Our review of the record indicates that the date on the habitual felon indictment was simply a clerical error on the jury foreman's part. “The law requires the courts to take judicial notice of the days, weeks, and months of the calendar.” State v. Brunson, 285 N.C. 295, 302, 204 S.E.2d 661, 665 (1974), aff'd, 287 N.C. 436, 215 S.E.2d 94 (1975). The grand jury did not meet on 21 May 2000, as that date fell on a Sunday. It appears the foreman dated both the principal indictment and the habitual felon indictment “5/21/2000.” He later corrected the date on the principal indictment, but inadvertently failed to do so on the habitual felon indictment. Our conclusion is bolstered by the verbatim transcript. While arguing a motion on another issue, the prosecutor stated, without objection, that “[defendant] was indicted for felony breaking and entering on the same day he was indicted as habitual felon.”
    Both the principal indictment and the habitual felon indictment were returned by the same grand jury, were signed by the same grand jury foreman, and were considered during the same grandjury session. The habitual felon indictment referenced the date of the principal felony, 3 April 2000, thereby indicating that the grand jury did not intend for the habitual felon indictment to stand alone as an independent proceeding.
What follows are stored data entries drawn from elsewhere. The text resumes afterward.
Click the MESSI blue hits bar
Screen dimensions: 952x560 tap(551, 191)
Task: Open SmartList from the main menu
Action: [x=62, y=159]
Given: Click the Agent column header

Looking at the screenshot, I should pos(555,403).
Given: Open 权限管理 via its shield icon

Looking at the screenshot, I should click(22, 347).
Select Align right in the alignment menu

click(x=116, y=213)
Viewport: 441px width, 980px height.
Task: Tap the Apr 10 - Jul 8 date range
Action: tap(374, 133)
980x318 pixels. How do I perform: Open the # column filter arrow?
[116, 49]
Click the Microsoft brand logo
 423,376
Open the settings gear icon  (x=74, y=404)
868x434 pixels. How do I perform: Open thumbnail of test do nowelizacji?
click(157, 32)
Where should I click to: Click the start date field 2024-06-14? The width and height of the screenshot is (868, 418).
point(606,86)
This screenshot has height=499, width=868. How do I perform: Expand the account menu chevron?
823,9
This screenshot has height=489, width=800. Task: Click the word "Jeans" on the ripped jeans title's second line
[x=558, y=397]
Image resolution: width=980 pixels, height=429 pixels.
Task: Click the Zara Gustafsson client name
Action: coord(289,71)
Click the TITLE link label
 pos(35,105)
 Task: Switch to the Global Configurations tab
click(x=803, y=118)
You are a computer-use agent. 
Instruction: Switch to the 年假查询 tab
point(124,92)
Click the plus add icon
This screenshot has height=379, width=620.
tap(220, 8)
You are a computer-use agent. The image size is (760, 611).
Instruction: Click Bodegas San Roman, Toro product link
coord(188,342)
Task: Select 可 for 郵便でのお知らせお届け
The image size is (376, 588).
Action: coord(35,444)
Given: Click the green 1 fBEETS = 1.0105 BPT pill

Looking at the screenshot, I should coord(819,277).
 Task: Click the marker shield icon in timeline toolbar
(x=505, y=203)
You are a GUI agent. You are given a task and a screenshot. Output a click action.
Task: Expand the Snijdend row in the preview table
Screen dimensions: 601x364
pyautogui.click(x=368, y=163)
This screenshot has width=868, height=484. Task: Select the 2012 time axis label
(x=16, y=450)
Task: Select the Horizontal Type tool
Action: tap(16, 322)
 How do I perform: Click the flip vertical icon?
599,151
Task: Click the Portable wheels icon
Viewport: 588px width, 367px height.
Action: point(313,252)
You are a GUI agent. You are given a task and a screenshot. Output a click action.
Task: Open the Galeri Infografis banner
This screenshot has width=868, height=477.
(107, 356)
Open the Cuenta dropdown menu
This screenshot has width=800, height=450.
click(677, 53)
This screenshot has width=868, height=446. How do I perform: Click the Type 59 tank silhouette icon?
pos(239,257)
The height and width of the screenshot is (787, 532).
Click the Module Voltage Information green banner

After carefully considering defendant's arguments, his assignment of error is overruled.
     Witness Testimony
    By his next assignment of error, defendant contends the trial court erred in allowing witness Brent Johnson to testify regarding how he was processed at the local detention center because the State impermissibly presented evidence of defendant's prior criminal history.
    During trial, Mr. Johnson testified that he worked at the Pitt County Detention Center and was familiar with the manner in which individuals were processed at the center. He answered the State's questions as follows:
        Q.    When someone was arrested, would they be brought to the detention center?

        A.    If they were put under a secured bond, they would.

            * * * *

        Q.    And when they are -- was part of     your duty to process people in?

        A.    Yes, it was.

        Q.    If you would, please, explain to the jury what that entailed?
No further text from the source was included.